Riton’s 5 TACTIX 1-6×24 Thunder Ranch Optic

I’m new to the Low-Power Variable Optics (LPVO’s) on a rifle.  When I got the opportunity to get my hands on Riton’s 5 TACTIX 1-6×24 Thunder Ranch optic I knew I wanted it but I was a bit nervous about doing a review on something I had such little first hand knowledge on.

When the optic arrived, I was impressed with the clear glass and fell in love with the quality mount that I selected for it.  I had recently finished a 16” barrel 5.56 build using Aero Precision parts and knew it was the perfect rifle to install this Riton Thunder Ranch edition optic onto.  The optic has a 30mm main tube diameter and features capped and zero resettable turrets, 2/10 MRAD windage and elevation adjustment, an integrated and removable throw lever, a fast-focus eyepiece, and 6 levels of green illumination that features a smart on/off setting between each brightness setting.  It’s also 100% waterproof, fog proof, shockproof, and has an unlimited Lifetime Warranty with service at the top of the priority list.

I quickly fell in love with this optic while working on a mechanical zero.  I (incorrectly and we’ll talk more about this later) zeroed the optic to my rifle at 50 yards.  I found the combination of this optic and rifle to be tac driver where I easily shot small groups at 50 yards.

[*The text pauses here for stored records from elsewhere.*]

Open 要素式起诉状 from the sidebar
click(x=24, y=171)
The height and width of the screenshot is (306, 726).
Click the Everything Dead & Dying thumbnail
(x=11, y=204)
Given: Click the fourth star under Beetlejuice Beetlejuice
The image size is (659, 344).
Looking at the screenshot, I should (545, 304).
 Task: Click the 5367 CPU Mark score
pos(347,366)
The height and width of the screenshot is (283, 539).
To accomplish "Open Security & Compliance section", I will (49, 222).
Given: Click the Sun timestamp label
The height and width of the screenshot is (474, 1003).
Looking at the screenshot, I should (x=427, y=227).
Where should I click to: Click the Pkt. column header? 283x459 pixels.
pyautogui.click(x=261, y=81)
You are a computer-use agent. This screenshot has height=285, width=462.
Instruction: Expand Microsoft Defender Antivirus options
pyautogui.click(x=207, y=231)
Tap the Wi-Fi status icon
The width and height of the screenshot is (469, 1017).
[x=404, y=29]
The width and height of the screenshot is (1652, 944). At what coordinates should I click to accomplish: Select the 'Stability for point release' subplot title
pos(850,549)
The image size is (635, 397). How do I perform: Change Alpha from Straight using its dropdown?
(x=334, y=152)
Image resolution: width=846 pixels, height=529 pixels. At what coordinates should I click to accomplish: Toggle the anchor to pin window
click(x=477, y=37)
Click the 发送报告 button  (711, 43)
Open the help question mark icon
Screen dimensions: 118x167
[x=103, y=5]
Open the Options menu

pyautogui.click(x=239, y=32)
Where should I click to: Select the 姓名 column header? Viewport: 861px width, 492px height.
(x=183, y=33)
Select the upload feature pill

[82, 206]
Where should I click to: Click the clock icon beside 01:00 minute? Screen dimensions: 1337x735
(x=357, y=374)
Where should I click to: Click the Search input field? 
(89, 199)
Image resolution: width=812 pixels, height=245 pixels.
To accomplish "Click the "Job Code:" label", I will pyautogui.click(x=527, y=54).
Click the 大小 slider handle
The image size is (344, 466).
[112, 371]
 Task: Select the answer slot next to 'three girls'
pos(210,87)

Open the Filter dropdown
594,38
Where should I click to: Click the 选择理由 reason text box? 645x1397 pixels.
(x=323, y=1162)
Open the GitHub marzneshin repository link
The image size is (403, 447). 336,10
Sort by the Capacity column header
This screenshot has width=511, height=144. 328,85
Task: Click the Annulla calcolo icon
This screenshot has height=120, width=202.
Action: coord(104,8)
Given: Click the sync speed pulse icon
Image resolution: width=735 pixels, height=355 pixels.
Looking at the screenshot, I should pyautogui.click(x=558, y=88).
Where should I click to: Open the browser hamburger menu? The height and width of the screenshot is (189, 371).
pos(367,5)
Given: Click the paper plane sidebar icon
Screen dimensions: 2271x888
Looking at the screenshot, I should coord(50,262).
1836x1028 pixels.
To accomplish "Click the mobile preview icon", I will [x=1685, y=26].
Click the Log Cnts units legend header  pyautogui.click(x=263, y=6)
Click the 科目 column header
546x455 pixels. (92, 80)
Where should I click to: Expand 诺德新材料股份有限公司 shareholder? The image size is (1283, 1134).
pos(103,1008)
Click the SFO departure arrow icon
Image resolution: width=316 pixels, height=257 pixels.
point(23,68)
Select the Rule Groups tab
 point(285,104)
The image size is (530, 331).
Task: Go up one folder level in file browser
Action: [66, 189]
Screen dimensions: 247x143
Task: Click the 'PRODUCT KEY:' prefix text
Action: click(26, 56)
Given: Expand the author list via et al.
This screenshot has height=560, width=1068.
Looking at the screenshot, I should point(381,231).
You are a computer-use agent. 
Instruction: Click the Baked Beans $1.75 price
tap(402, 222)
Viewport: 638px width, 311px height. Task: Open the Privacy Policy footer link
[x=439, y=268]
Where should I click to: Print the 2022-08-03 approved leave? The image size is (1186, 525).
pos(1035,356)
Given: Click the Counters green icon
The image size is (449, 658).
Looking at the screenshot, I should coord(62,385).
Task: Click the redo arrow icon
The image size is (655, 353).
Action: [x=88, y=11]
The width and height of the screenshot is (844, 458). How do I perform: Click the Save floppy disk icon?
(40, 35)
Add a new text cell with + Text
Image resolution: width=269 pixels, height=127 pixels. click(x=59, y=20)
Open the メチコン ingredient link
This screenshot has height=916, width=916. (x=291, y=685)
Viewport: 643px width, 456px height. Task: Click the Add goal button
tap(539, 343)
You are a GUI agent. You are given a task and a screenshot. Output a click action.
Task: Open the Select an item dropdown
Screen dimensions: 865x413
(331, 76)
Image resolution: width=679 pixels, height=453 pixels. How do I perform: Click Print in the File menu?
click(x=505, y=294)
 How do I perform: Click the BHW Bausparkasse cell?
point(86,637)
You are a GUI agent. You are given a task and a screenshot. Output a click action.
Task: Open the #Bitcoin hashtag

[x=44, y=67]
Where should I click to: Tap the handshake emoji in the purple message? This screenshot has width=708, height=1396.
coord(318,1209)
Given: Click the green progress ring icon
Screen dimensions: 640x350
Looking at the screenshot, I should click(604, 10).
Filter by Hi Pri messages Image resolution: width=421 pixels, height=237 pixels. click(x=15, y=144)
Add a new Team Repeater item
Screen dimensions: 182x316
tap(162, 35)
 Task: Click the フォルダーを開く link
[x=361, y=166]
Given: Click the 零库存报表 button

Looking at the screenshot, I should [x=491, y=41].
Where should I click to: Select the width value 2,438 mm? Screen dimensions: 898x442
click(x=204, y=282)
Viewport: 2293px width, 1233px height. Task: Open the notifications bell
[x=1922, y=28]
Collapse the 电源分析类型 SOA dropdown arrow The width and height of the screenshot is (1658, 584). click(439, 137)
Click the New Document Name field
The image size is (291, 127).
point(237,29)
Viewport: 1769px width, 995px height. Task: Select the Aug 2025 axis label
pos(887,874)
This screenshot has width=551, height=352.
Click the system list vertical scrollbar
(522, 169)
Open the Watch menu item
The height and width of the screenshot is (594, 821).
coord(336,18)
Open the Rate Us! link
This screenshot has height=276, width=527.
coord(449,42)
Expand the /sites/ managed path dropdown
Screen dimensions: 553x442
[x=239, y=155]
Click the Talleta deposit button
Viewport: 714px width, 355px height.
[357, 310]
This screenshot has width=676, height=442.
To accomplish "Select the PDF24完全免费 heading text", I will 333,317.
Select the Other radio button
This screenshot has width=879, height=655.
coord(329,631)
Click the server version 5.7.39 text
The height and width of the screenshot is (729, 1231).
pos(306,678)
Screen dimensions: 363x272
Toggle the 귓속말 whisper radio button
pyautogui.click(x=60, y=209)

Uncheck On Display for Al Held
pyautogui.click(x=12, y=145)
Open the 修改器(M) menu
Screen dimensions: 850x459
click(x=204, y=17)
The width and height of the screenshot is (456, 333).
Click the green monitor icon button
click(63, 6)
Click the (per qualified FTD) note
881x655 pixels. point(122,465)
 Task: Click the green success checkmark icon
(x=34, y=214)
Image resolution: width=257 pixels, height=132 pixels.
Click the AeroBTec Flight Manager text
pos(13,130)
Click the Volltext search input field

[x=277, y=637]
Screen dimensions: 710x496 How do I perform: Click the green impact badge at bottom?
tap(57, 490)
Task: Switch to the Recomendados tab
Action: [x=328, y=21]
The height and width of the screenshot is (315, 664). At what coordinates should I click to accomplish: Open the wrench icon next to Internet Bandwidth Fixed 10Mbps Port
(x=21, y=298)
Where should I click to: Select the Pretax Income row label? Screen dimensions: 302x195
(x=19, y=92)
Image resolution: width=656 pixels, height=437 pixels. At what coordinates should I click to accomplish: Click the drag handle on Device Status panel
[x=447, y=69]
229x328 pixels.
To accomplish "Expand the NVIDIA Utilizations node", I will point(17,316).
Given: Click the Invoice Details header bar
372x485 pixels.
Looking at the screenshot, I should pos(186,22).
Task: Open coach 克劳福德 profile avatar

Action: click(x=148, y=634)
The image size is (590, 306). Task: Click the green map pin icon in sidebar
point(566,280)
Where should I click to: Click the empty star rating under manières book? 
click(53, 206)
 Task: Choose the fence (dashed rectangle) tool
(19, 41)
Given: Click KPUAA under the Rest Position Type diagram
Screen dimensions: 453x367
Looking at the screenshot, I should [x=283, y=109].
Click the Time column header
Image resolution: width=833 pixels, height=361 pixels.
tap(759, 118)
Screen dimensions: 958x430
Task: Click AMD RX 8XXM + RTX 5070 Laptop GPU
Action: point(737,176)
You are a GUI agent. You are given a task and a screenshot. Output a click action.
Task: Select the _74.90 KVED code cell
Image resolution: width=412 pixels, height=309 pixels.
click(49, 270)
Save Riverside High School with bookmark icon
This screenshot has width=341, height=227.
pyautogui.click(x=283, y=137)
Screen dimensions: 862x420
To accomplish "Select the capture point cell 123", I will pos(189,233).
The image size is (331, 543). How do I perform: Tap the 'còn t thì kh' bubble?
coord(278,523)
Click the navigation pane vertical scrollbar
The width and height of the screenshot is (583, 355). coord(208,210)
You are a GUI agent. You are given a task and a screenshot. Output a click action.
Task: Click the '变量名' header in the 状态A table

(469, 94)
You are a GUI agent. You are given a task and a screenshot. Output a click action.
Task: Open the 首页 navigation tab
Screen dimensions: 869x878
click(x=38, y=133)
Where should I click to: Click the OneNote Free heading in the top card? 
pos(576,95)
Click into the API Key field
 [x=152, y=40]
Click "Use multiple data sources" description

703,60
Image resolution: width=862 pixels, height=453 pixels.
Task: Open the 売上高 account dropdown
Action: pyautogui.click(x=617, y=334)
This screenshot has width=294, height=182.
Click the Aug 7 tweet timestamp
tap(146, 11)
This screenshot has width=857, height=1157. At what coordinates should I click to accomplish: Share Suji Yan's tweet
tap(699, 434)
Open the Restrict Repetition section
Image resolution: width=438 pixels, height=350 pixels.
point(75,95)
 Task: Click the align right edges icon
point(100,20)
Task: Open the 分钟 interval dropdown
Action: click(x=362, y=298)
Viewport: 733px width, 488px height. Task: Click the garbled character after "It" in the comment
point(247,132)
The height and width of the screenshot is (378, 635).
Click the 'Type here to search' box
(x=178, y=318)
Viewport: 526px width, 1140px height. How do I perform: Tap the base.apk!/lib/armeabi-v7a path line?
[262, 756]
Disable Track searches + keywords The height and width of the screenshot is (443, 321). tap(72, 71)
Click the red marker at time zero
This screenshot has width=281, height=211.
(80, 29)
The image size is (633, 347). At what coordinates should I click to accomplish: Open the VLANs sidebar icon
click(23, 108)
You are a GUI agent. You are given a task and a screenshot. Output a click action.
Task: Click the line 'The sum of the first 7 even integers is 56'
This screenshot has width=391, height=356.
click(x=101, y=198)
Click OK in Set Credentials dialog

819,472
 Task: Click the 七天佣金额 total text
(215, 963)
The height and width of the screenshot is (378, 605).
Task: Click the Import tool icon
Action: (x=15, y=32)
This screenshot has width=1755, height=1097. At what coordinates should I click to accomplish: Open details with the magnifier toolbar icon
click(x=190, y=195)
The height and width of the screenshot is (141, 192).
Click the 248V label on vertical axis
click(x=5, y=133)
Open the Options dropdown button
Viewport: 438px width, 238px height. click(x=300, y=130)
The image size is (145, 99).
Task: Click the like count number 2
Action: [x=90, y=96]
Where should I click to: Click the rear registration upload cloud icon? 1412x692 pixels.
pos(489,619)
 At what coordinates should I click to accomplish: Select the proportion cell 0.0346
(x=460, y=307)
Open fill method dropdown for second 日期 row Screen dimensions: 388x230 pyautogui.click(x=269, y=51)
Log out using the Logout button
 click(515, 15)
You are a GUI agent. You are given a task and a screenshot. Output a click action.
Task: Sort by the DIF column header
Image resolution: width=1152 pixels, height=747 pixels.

Close quarters with the magnification was a bit of a new experience for me.  The bright green dot helped but I initially struggled with both eyes shooting.  I broke out my Mantis Blackbeard system and found that it accelerated my learning, and my eyes/brain mapped it out quickly to focus correctly and see images clearly with no magnification and magnified.  If you haven’t checked out the Mantis Blackbeard yet, be sure to find some of our recent articles on it – it’s a great system for training with an AR based rifle.

The THR bullet drop compensator reticle (what I found myself calling the green Christmas Tree) worked great for different holds.

What I really loved about the holds wasn’t just the ability to hold at 200 yards for a hit but the ability to hold at 15 yards for a pinpoint head shot on the target!  The height over bore equation for shooting close up is stupid easy by placing the bottom of the green circle where you want to hit at about 20 yards and using the first black line for 5 to 10 yards.  Don’t use my data on this though, gather your DOPE (Data On Previous Engagements) for your rifle barrel length, your zero, and your cartridge weight and velocity.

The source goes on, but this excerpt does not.